He heard the sound of Pokey settling on the ground. Porky wished that he could see the other, but the capsule was not positioned favorably for him to see the ground close by. He would like to see the look on that boy's face. It'd make playing this game a lot easier. Making heads or tails of how Pokey felt was tricky, especially since he seemed to jump between horror, disgust, and annoyance with relative ease. This game was still not very fun, but Porky was trying his best to stay entertained.
"You think I'm a loser because you can't see the full picture," Porky returned. He sighed, heavy. "You didn't see this place back when my empire was thriving. There's always annoying do-gooders like Ness around. They made a whole mess of my city. Look at it now. You would've liked it, I think. It's city made by me, for me. Anything we want, we got. That's what we always wanted, right?" He paused.

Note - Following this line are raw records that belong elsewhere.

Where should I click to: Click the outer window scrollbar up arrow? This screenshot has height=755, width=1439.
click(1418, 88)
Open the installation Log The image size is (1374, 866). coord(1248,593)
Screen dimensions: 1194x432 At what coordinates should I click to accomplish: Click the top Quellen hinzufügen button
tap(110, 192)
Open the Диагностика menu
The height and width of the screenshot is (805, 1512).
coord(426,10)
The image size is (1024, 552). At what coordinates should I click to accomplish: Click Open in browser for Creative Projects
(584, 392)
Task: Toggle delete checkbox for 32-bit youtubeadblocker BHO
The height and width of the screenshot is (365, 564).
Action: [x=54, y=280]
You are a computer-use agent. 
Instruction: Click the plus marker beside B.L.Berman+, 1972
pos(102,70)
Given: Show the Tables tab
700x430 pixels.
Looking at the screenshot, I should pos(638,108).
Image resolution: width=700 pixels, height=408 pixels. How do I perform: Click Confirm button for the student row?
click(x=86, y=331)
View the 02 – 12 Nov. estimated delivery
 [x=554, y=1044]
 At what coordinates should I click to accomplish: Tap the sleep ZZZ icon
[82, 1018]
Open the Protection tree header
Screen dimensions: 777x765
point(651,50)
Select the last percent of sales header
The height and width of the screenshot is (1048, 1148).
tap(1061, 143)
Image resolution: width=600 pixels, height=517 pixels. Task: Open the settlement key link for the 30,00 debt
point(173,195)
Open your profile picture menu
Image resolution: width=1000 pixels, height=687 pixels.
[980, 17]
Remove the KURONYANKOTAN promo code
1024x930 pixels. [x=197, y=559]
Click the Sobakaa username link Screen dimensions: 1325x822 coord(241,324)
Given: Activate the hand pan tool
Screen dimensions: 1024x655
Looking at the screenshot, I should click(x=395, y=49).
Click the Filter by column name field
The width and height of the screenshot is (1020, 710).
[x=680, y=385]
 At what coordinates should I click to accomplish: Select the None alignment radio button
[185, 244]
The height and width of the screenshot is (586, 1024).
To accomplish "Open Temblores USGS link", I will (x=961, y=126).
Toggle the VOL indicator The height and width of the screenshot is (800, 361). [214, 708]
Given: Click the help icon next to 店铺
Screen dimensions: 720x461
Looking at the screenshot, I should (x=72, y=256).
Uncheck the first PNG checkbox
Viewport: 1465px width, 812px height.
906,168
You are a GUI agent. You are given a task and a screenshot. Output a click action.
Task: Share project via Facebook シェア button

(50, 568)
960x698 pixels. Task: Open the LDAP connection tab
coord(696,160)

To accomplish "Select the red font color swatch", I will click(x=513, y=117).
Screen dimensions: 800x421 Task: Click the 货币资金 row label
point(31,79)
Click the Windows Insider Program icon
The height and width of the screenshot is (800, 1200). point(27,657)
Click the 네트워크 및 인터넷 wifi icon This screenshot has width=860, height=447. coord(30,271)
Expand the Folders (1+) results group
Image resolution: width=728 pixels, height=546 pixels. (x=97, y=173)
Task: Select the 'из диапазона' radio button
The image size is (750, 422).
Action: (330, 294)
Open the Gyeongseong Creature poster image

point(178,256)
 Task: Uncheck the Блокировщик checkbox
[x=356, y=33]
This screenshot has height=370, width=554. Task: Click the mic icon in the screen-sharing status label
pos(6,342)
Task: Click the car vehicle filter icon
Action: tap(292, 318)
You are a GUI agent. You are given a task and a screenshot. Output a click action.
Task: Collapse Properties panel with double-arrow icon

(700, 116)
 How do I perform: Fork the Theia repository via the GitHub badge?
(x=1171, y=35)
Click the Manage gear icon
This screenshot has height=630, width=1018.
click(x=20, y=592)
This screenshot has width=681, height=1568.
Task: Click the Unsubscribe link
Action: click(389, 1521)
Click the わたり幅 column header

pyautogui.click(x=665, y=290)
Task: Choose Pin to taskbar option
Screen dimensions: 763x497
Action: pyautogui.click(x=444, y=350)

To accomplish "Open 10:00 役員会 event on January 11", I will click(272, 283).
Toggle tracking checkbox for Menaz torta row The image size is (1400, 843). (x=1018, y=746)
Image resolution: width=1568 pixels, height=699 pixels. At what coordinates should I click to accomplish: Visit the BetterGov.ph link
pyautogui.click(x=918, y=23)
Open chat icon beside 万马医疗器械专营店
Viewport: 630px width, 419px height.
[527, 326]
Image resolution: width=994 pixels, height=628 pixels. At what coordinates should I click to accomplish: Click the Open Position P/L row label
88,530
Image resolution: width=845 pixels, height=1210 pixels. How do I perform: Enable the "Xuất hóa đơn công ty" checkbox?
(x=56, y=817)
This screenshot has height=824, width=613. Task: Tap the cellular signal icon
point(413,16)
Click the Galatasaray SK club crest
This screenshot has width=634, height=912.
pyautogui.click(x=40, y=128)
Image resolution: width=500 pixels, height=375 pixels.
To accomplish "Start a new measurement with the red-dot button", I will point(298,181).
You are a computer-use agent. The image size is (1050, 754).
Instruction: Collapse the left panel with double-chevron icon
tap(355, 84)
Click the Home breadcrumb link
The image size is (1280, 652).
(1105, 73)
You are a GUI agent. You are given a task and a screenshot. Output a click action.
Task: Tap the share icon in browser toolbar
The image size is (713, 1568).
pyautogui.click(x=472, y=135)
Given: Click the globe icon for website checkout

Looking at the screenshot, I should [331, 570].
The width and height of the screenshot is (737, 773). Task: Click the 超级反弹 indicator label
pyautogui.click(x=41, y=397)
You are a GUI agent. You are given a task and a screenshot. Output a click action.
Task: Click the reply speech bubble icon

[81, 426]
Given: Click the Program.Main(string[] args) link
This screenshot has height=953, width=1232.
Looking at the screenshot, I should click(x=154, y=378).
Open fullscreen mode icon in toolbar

"We're destined for greatness, you know. We're smarter than anybody, more ambitious than anybody, and more powerful than anybody. But we don't even have to get our own hands dirty. You'll have a whole army of people to do it all for you." Porky smirked at the memory, though it felt bittersweet now. Of course someone always had to come along and ruin the fun because they didn't want to play. "I was nearly rid of everyone who didn't like me. It was almost perfect. But I got the last laugh anyhow. They can't get to me in here."
Porky chuckled, though it made his chest heave as he burst into another fit of coughing and wheezing. "I... I still win. I always win."
"Haha! Yeah, that dunce didn't know what hit him." Pokey forced a laugh.
'Never going to find us'...
Pokey thought about that for a second. He honestly wished that Ness would chase after him, maybe even give him a second chance.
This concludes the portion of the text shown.